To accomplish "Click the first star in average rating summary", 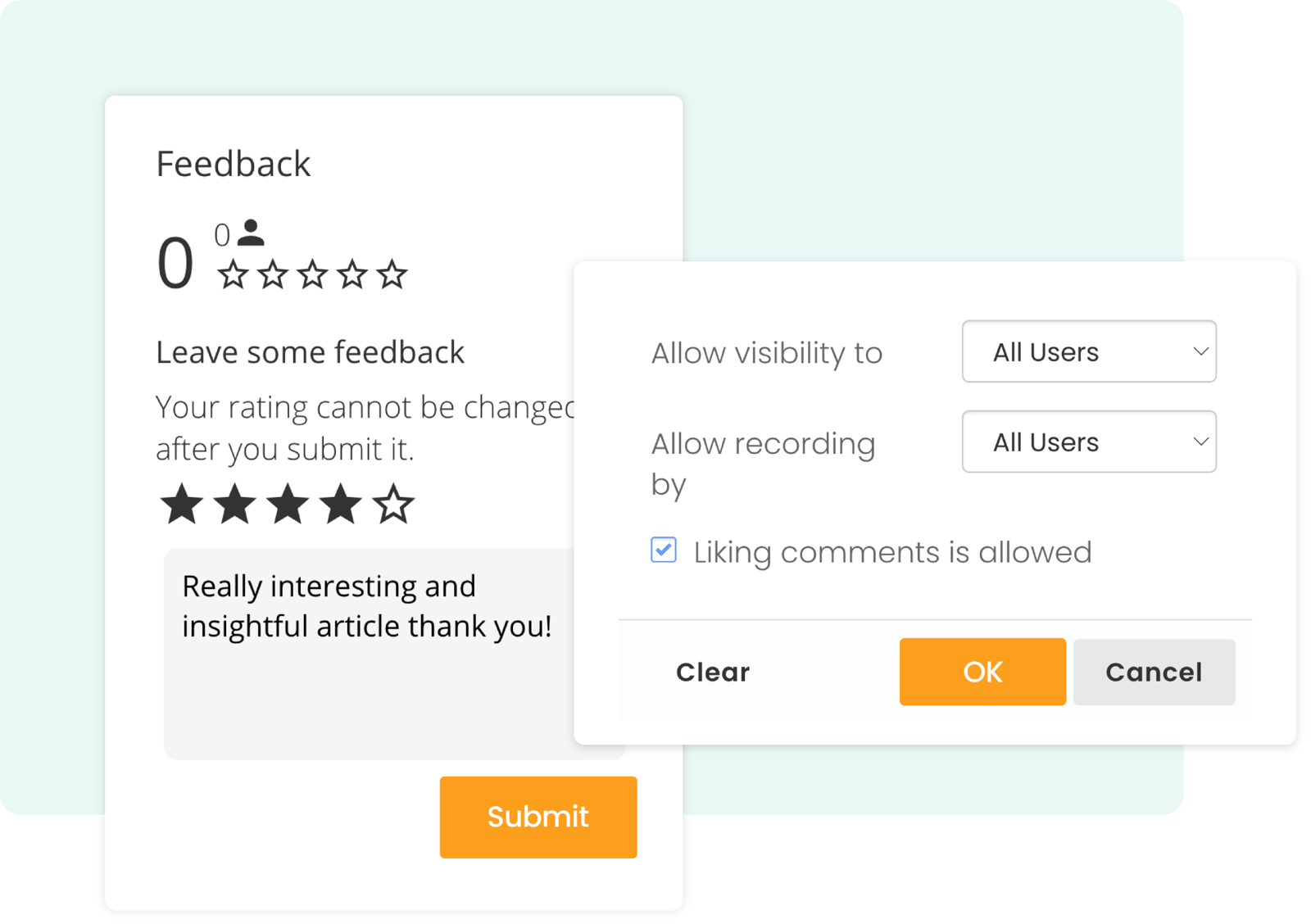I will (233, 275).
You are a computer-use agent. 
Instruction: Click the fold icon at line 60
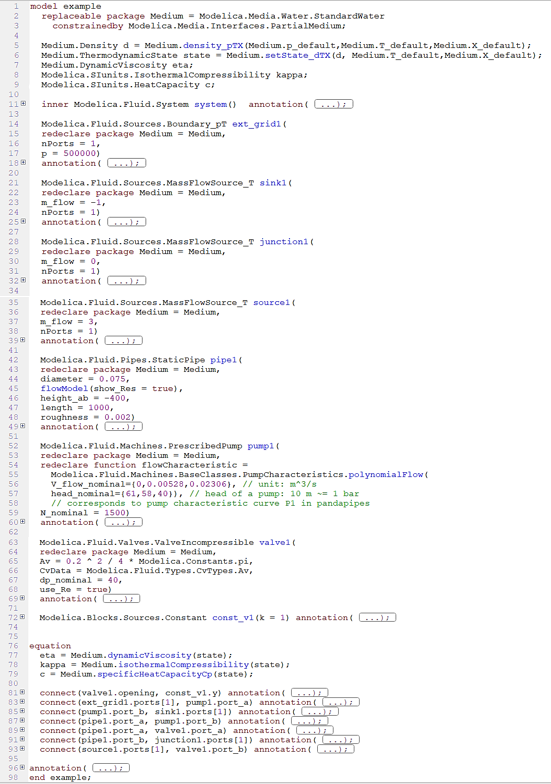(x=22, y=522)
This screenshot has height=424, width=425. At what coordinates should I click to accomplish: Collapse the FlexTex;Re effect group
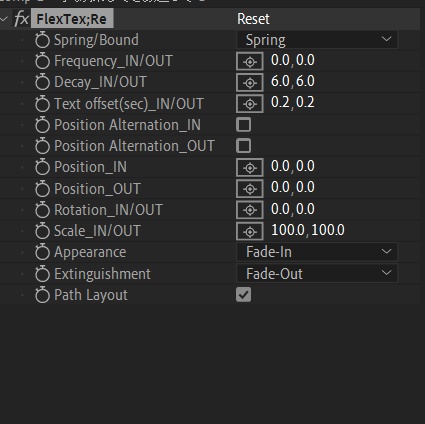click(x=4, y=18)
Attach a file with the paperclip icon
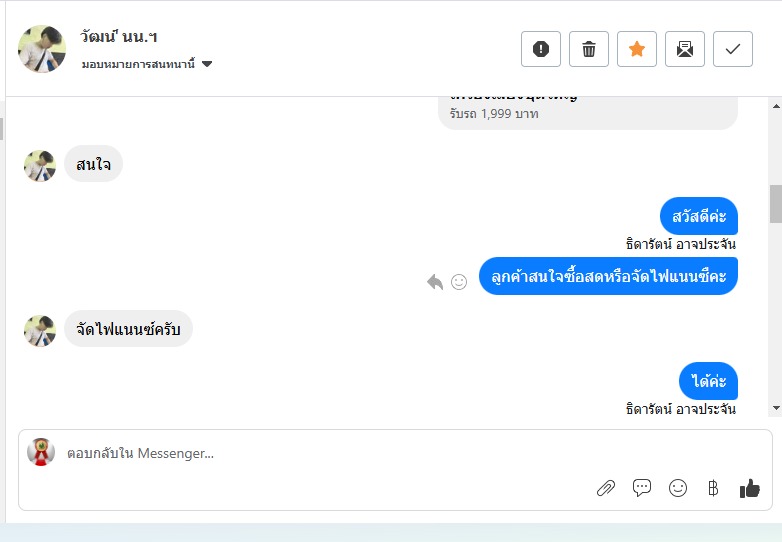Image resolution: width=782 pixels, height=542 pixels. point(605,488)
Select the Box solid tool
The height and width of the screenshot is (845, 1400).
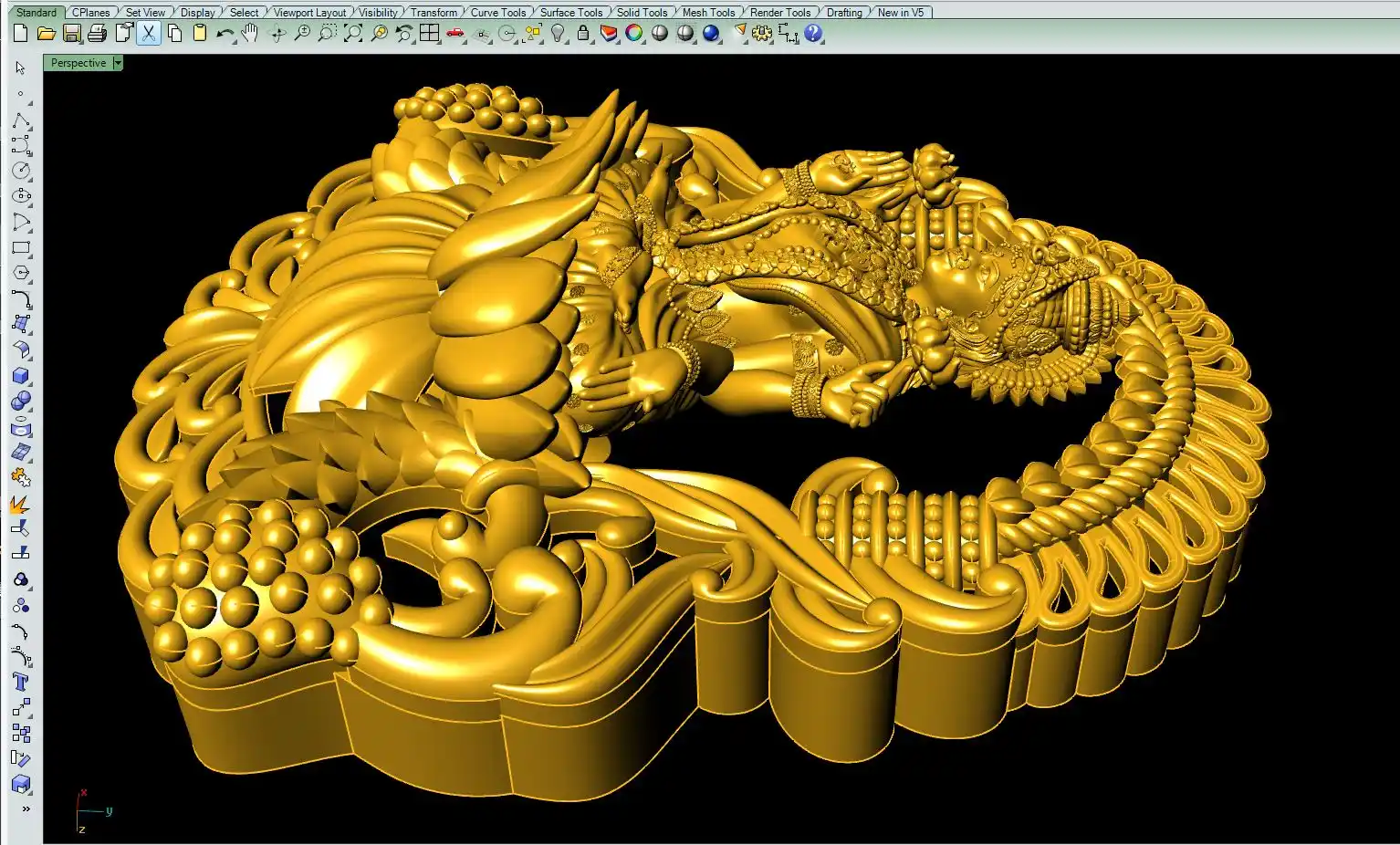[x=21, y=376]
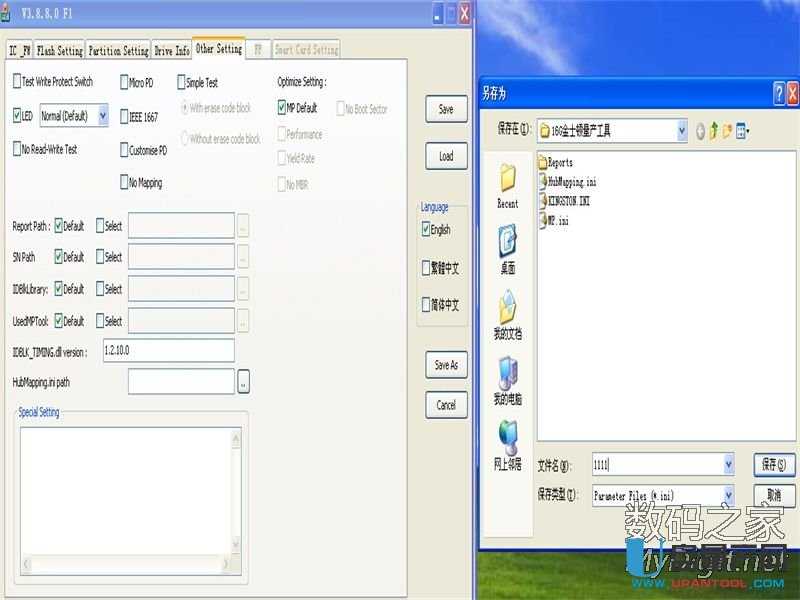This screenshot has height=600, width=800.
Task: Enable Test Write Protect Switch checkbox
Action: point(17,82)
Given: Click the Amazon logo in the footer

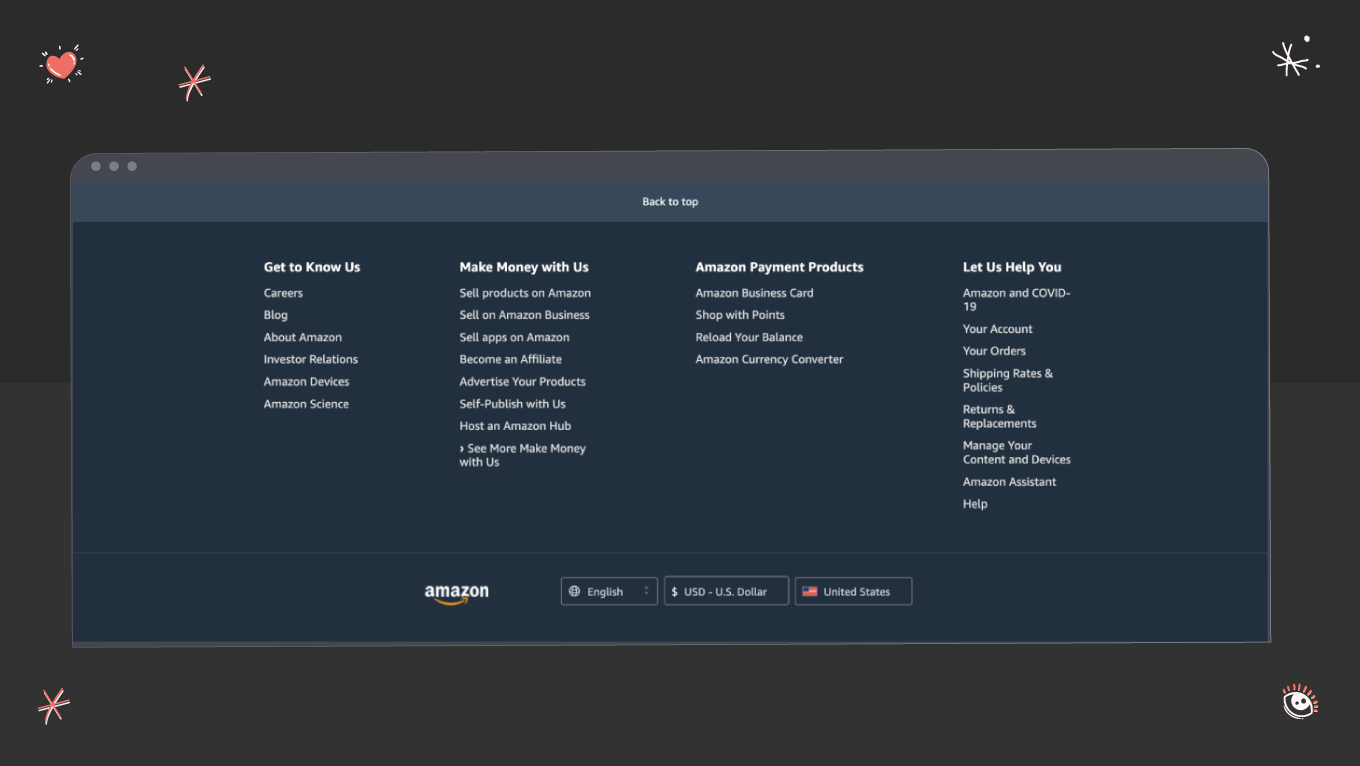Looking at the screenshot, I should [455, 591].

****

WHAT YOU ARE ASKED TO DO:
Please return, exactly and with pictures omitted, the lines from the line holding "You are a computer-use agent." through the end of the data above, inclusive.

RESULT FOR THIS EXERCISE:
You are a computer-use agent. 
Instruction: Click the fold icon at line 60
(x=22, y=522)
This screenshot has height=424, width=425. At what coordinates should I click to accomplish: Collapse the FlexTex;Re effect group
click(x=4, y=18)
Attach a file with the paperclip icon
Image resolution: width=782 pixels, height=542 pixels. point(605,488)
Select the Box solid tool
The height and width of the screenshot is (845, 1400).
[x=21, y=376]
This screenshot has height=600, width=800.
Task: Enable Test Write Protect Switch checkbox
Action: point(17,82)
Given: Click the Amazon logo in the footer

Looking at the screenshot, I should [455, 591].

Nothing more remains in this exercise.